==== EXTRACTED INFORMATION

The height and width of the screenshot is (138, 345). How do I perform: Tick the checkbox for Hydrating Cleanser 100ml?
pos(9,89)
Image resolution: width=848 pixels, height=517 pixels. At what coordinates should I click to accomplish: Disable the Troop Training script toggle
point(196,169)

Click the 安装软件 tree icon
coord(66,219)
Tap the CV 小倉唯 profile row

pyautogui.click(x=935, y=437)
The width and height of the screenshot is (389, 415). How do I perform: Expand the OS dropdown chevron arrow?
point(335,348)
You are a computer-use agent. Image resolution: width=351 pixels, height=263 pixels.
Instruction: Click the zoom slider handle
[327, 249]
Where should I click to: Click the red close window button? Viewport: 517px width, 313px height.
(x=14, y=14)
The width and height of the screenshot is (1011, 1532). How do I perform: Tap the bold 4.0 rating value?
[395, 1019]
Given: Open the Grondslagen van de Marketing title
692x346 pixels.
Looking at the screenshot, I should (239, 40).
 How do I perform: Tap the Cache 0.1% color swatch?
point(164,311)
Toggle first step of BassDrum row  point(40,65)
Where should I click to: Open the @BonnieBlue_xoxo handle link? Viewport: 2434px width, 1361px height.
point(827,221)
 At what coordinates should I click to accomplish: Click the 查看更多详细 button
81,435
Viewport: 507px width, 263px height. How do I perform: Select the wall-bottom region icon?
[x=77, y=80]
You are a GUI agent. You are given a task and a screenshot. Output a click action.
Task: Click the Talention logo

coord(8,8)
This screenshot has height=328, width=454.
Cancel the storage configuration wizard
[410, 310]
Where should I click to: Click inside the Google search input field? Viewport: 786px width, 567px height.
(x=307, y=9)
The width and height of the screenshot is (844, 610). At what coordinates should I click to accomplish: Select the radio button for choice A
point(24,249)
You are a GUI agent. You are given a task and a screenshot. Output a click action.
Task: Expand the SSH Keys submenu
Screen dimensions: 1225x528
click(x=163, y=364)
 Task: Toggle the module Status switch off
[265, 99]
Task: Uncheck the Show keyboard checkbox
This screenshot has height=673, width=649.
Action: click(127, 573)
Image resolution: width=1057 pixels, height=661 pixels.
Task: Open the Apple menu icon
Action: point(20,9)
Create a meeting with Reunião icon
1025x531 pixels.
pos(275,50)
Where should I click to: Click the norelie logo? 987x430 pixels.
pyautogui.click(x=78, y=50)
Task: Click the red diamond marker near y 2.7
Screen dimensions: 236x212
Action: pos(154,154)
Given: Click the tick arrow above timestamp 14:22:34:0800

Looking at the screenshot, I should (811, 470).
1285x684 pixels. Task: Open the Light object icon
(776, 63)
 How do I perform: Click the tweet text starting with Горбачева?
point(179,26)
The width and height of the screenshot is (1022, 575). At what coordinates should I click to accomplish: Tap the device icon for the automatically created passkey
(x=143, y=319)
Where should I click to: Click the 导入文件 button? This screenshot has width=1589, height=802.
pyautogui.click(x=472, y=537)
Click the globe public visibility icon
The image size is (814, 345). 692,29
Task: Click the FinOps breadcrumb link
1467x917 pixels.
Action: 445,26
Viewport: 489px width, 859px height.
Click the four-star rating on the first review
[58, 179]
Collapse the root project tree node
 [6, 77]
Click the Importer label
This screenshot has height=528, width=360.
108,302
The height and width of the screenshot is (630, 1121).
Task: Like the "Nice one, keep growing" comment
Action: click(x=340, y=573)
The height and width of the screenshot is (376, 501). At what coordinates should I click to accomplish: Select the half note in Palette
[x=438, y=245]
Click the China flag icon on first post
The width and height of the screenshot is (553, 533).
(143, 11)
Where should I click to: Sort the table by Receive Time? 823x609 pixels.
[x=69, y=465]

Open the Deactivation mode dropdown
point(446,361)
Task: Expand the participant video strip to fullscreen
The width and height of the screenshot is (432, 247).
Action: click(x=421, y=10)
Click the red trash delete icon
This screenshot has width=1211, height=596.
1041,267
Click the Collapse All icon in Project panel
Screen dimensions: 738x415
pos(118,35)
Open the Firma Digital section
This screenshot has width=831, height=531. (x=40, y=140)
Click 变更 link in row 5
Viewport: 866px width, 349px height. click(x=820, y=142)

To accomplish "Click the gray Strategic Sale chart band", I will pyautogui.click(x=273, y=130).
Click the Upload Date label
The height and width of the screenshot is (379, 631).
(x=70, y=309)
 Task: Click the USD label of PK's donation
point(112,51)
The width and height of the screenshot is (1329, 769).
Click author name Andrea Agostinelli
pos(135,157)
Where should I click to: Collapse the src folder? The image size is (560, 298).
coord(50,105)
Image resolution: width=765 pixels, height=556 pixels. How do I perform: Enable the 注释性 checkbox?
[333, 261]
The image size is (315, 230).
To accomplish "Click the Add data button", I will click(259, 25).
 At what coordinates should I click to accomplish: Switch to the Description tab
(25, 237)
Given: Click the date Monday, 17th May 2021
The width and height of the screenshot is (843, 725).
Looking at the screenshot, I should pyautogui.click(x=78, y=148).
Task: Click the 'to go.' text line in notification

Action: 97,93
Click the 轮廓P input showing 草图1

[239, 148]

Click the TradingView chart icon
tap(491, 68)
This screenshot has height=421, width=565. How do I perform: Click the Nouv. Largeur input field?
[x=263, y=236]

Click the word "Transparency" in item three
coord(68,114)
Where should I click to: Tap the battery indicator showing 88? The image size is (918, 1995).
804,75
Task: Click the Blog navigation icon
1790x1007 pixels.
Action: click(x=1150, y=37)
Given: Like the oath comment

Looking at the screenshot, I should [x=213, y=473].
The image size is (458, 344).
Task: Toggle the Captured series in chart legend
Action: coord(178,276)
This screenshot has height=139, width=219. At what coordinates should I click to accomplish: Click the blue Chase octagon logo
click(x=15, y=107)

========

ABOUT THIS EXERCISE = In full and without changes, give the data above once more.

RESULT FOR THIS TASK =
The height and width of the screenshot is (138, 345). How do I perform: Tick the checkbox for Hydrating Cleanser 100ml?
pos(9,89)
Image resolution: width=848 pixels, height=517 pixels. At what coordinates should I click to accomplish: Disable the Troop Training script toggle
point(196,169)

Click the 安装软件 tree icon
coord(66,219)
Tap the CV 小倉唯 profile row

pyautogui.click(x=935, y=437)
The width and height of the screenshot is (389, 415). How do I perform: Expand the OS dropdown chevron arrow?
point(335,348)
You are a computer-use agent. Image resolution: width=351 pixels, height=263 pixels.
Instruction: Click the zoom slider handle
[327, 249]
Where should I click to: Click the red close window button? Viewport: 517px width, 313px height.
(x=14, y=14)
The width and height of the screenshot is (1011, 1532). How do I perform: Tap the bold 4.0 rating value?
[395, 1019]
Given: Open the Grondslagen van de Marketing title
692x346 pixels.
Looking at the screenshot, I should (239, 40).
 How do I perform: Tap the Cache 0.1% color swatch?
point(164,311)
Toggle first step of BassDrum row  point(40,65)
Where should I click to: Open the @BonnieBlue_xoxo handle link? Viewport: 2434px width, 1361px height.
point(827,221)
 At what coordinates should I click to accomplish: Click the 查看更多详细 button
81,435
Viewport: 507px width, 263px height. How do I perform: Select the wall-bottom region icon?
[x=77, y=80]
You are a GUI agent. You are given a task and a screenshot. Output a click action.
Task: Click the Talention logo

coord(8,8)
This screenshot has height=328, width=454.
Cancel the storage configuration wizard
[410, 310]
Where should I click to: Click inside the Google search input field? Viewport: 786px width, 567px height.
(x=307, y=9)
The width and height of the screenshot is (844, 610). At what coordinates should I click to accomplish: Select the radio button for choice A
point(24,249)
You are a GUI agent. You are given a task and a screenshot. Output a click action.
Task: Expand the SSH Keys submenu
Screen dimensions: 1225x528
click(x=163, y=364)
 Task: Toggle the module Status switch off
[265, 99]
Task: Uncheck the Show keyboard checkbox
This screenshot has height=673, width=649.
Action: click(127, 573)
Image resolution: width=1057 pixels, height=661 pixels.
Task: Open the Apple menu icon
Action: point(20,9)
Create a meeting with Reunião icon
1025x531 pixels.
pos(275,50)
Where should I click to: Click the norelie logo? 987x430 pixels.
pyautogui.click(x=78, y=50)
Task: Click the red diamond marker near y 2.7
Screen dimensions: 236x212
Action: pos(154,154)
Given: Click the tick arrow above timestamp 14:22:34:0800

Looking at the screenshot, I should (811, 470).
1285x684 pixels. Task: Open the Light object icon
(776, 63)
 How do I perform: Click the tweet text starting with Горбачева?
point(179,26)
The width and height of the screenshot is (1022, 575). At what coordinates should I click to accomplish: Tap the device icon for the automatically created passkey
(x=143, y=319)
Where should I click to: Click the 导入文件 button? This screenshot has width=1589, height=802.
pyautogui.click(x=472, y=537)
Click the globe public visibility icon
The image size is (814, 345). 692,29
Task: Click the FinOps breadcrumb link
1467x917 pixels.
Action: 445,26
Viewport: 489px width, 859px height.
Click the four-star rating on the first review
[58, 179]
Collapse the root project tree node
 [6, 77]
Click the Importer label
This screenshot has height=528, width=360.
108,302
The height and width of the screenshot is (630, 1121).
Task: Like the "Nice one, keep growing" comment
Action: click(x=340, y=573)
The height and width of the screenshot is (376, 501). At what coordinates should I click to accomplish: Select the half note in Palette
[x=438, y=245]
Click the China flag icon on first post
The width and height of the screenshot is (553, 533).
(143, 11)
Where should I click to: Sort the table by Receive Time? 823x609 pixels.
[x=69, y=465]

Open the Deactivation mode dropdown
point(446,361)
Task: Expand the participant video strip to fullscreen
The width and height of the screenshot is (432, 247).
Action: click(x=421, y=10)
Click the red trash delete icon
This screenshot has width=1211, height=596.
1041,267
Click the Collapse All icon in Project panel
Screen dimensions: 738x415
pos(118,35)
Open the Firma Digital section
This screenshot has width=831, height=531. (x=40, y=140)
Click 变更 link in row 5
Viewport: 866px width, 349px height. click(x=820, y=142)

To accomplish "Click the gray Strategic Sale chart band", I will pyautogui.click(x=273, y=130).
Click the Upload Date label
The height and width of the screenshot is (379, 631).
(x=70, y=309)
 Task: Click the USD label of PK's donation
point(112,51)
The width and height of the screenshot is (1329, 769).
Click author name Andrea Agostinelli
pos(135,157)
Where should I click to: Collapse the src folder? The image size is (560, 298).
coord(50,105)
Image resolution: width=765 pixels, height=556 pixels. How do I perform: Enable the 注释性 checkbox?
[333, 261]
The image size is (315, 230).
To accomplish "Click the Add data button", I will click(259, 25).
 At what coordinates should I click to accomplish: Switch to the Description tab
(25, 237)
Given: Click the date Monday, 17th May 2021
The width and height of the screenshot is (843, 725).
Looking at the screenshot, I should pyautogui.click(x=78, y=148).
Task: Click the 'to go.' text line in notification

Action: 97,93
Click the 轮廓P input showing 草图1

[239, 148]

Click the TradingView chart icon
tap(491, 68)
This screenshot has height=421, width=565. How do I perform: Click the Nouv. Largeur input field?
[x=263, y=236]

Click the word "Transparency" in item three
coord(68,114)
Where should I click to: Tap the battery indicator showing 88? The image size is (918, 1995).
804,75
Task: Click the Blog navigation icon
1790x1007 pixels.
Action: click(x=1150, y=37)
Given: Like the oath comment

Looking at the screenshot, I should [x=213, y=473].
The image size is (458, 344).
Task: Toggle the Captured series in chart legend
Action: coord(178,276)
This screenshot has height=139, width=219. At what coordinates should I click to accomplish: Click the blue Chase octagon logo
click(x=15, y=107)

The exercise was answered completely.